The future of machine learning is mobile.

In by contextere

Machine learning and artificial intelligence have been entering into the mobile device arena for some time now. Their potential is undeniable with virtual assistants and conversational user interfaces expected to be used by 97% of all iOS and Android users in 2020[1].

Despite the massive interest in wielding machine learning models to enhance user experiences and workflows, particularly in regard to natural language processing and image recognition, nearly all of the significant computational architecture required to develop and train these models remains cloud based.

To the uninitiated, the term ‘artificial intelligence’ (AI) refers to a field of computer science whose aim is to create machines that can think intelligently. While ‘machine learning’ (ML) is a subset of AI which itself contains dozens of different methodologies, including ‘deep learning’ (DL) which is a critical component for solutions that focus on speech recognition and natural language processing.

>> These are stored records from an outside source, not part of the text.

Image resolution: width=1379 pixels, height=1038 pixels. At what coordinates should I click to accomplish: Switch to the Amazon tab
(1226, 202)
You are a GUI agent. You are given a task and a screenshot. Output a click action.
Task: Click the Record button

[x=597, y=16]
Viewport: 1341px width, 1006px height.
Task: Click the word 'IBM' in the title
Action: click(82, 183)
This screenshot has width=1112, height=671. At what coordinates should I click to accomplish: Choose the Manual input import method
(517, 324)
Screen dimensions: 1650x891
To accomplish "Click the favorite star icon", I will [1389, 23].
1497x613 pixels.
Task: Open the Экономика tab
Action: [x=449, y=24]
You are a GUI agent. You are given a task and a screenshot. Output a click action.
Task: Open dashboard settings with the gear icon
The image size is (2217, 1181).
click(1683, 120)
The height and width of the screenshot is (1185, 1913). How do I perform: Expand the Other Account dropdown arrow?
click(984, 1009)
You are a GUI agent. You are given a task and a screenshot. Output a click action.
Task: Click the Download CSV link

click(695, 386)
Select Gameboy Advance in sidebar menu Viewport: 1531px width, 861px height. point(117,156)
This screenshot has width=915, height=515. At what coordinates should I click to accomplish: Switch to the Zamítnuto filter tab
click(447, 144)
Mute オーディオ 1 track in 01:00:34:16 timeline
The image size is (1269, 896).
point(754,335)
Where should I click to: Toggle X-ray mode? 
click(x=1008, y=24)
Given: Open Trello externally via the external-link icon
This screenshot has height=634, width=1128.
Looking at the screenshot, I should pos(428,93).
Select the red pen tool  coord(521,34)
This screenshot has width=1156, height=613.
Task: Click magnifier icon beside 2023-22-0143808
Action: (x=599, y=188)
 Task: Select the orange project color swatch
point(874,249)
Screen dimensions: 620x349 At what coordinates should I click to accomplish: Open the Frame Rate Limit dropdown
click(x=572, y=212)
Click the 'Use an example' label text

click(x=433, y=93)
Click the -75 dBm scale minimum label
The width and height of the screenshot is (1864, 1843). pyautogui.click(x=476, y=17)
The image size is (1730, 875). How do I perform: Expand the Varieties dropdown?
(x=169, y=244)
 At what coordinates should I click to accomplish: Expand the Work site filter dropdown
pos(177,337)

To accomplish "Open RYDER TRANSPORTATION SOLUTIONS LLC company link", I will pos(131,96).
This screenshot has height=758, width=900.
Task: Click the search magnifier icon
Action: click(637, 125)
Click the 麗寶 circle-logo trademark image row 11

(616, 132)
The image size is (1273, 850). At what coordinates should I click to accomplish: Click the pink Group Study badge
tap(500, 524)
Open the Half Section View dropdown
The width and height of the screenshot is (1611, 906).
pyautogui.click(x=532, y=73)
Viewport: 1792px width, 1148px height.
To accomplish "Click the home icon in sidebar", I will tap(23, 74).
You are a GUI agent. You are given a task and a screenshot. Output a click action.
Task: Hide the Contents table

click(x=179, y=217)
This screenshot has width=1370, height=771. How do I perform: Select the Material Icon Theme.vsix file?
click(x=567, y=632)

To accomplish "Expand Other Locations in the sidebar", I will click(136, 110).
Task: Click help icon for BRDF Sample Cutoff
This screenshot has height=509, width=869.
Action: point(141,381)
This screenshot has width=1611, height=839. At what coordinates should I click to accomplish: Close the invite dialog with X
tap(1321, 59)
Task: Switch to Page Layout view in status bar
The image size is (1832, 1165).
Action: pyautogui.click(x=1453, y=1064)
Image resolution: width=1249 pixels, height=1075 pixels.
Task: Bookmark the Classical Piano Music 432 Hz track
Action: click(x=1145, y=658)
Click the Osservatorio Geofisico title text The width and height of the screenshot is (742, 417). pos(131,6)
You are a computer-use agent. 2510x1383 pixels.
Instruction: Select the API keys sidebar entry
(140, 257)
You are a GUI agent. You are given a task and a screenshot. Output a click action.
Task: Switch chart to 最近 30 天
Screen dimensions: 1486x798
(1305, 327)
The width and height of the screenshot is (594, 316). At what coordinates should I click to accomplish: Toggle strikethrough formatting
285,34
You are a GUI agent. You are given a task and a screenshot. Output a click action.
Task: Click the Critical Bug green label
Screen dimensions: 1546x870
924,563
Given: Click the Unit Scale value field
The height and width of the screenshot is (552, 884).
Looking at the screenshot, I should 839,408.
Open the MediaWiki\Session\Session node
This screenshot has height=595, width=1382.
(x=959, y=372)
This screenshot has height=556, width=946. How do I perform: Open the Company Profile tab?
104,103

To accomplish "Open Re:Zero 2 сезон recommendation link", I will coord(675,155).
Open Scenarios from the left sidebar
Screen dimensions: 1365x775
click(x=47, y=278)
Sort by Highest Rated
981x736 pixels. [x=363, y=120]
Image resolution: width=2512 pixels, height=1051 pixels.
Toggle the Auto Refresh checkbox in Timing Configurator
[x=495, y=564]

Deep learning is a hotbed area of research and development and typically requires large data sets and high-performance computing hardware. As a result, when deep learning models are being developed and refined, the computation is usually done on server farms via cloud service providers like AWS or Azure.

Impressive Potential

What users really need are machine learning models that are deployed on mobile devices, allowing for offline functionality. Currently, virtual assistants, such as Siri, Alexa, Google Assistant, Cortana, etc., require active network connectivity to fully function. Deploying machine learning models to mobile devices for edge inference offers several advantages:

  • Offline functionality – In a tunnel? In a remote area? Down a mine shaft? No problem. All ML functions occur on the mobile device itself rather than in a central server.
  • User-specific ML output – ML models provide micro-level specificity on a specific user’s data, which allows for greater fidelity and optimised personalization.
  • Reduced network bandwidth requirements – ML models’ computations are performed using a mobile device’s hardware, thereby reducing bandwidth and cloud resource costs as there is no transfer of data between edge devices and the cloud.
  • Greatly reduced latency – Because the ML models run locally, no delays occur due to varying network transfer speeds.
  • Increase privacy & security – By eliminating the reliance on networks communications, potential bad actors will have fewer avenues for acquiring sensitive data.



The potential of ML deployment on edge devices is certainly tantalizing. However there remains numerous barriers to widespread deployment of mobile machine learning models, not least of which being limitations of mobile CPU and GPU hardware. In order to train ML models, significant GPU performance is required. Yet, less than 20% of mobile chips have a GPU that is more powerful than the CPU, and, according to 2018 data, only 25% of all smartphones implemented CPU cores designed in 2013 or later[2].

Along with increased CPU performance requirements, training ML models on mobile would require devices with large-capacity storage. True offline ML training capability necessitates that both the ML models and any associated datasets be deployed to, and stored locally, on the device. Depending on the dataset, this may be an impractical limitation.

Exacerbating both of these barriers is the fact that there is no standardized mobile chipset to develop for. There are 25 mobile chipset vendors, each of which producing a mix-and-match of custom-designed components with IP blocks licensed from other companies. The fragmentation of hardware is particularly apparent within the Android ecosystem, where there are over two thousand different chips compared to a little more than a dozen chips on iOS.

A hybrid online/offline solution of training on cloud and inferencing on mobile may be a superior solution because ML inferencing can be achievable on edge devices. The key difference being that ML inferencing does not re-evaluate or adjust the overall ML model, but rather uses new data on a pre-trained model to infer output.

What the future holds

Despite these barriers, the potential of edge-based ML modelling remains an area of extreme interest and activity for R&D. All the more so knowing that the pressure of consumer demand is causing mobile CPU OEMs to produce chips with ever-greater processing power. OEMs are also undertaking significant research and investment towards the development of hardware dedicated specifically to machine learning, such as the Qualcomm Artificial Intelligent Engine on Snapdragon[3].

Long-form question answering has long been a goal for developers of natural language generation (NLG) solutions. So far, all NLG has been restricted to short phrases or single sentences. Any long-form answering capabilities that currently exist are reliant on context extraction and verbatim text-to-speech solutions. True long-form NLG has been a hotbed of development in recent years and research papers and R&D projects are beginning to emerge into the public spotlight.

The future of edge-based ML solutions is quite promising and with 5G peeking over the horizon, we can expect streamlined over-the-air deployment of ML models as well as superior online/offline hybridization. With the optimal application of expertise and ambition, discrete machine learning solutions can be autonomously applied and trained entirely on a user’s device allowing for more personalized ML output as well as reduced reliance of network connectivity.